Time Series Forecasting#

You can train a forecasting model easily in EvaDB.

Note

Install statsforecast in your EvaDB virtual environment: pip install eva[forecasting].

First, we create a table to insert required data.

CREATE TABLE AirData (
 unique_id TEXT(30),
 ds TEXT(30),
 y INTEGER);

LOAD CSV 'data/forecasting/air-passengers.csv' INTO AirData;

Next, we create a function of TYPE Forecasting. We must enter the column name on which we wish to forecast using PREDICT.

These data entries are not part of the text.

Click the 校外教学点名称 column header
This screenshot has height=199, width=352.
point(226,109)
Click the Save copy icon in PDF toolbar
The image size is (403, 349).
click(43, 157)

CREATE FUNCTION IF NOT EXISTS Forecast FROM
(SELECT y FROM AirData)
TYPE Forecasting
PREDICT 'y';

This trains a forecasting model. The model can be called by providing the horizon for forecasting.

SELECT Forecast(12);

Here, the horizon is 12, which represents the forecast 12 steps into the future.

Forecast Parameters#

EvaDB’s default forecast framework is statsforecast.

Available Parameters#

PREDICT (required)

The name of the column we wish to forecast.

TIME

The name of the column that contains the datestamp, wihch should be of a format expected by Pandas, ideally YYYY-MM-DD for a date or YYYY-MM-DD HH:MM:SS for a timestamp. Please visit the pandas documentation for details. If not provided, an auto increasing ID column will be used.

ID

The name of column that represents an identifier for the series. If not provided, the whole table is considered as one series of data.

MODEL

We can select one of AutoARIMA, AutoCES, AutoETS, AutoTheta. The default is AutoARIMA. Check Automatic Forecasting to learn details about these models.

Frequency

A string indicating the frequency of the data. The common used ones are D, W, M, Y, which repestively represents day-, week-, month- and year- end frequency. The default value is M. Check pandas available frequencies for all available frequencies.

Below is an example query specifying the above parameters:

CREATE FUNCTION IF NOT EXISTS HomeRentalForecast FROM
(SELECT saledate, ma, type FROM HomeData)
TYPE Forecasting
PREDICT 'ma'
TIME 'saledate'
ID 'type'
MODEL 'AutoCES'
Frequency 'W';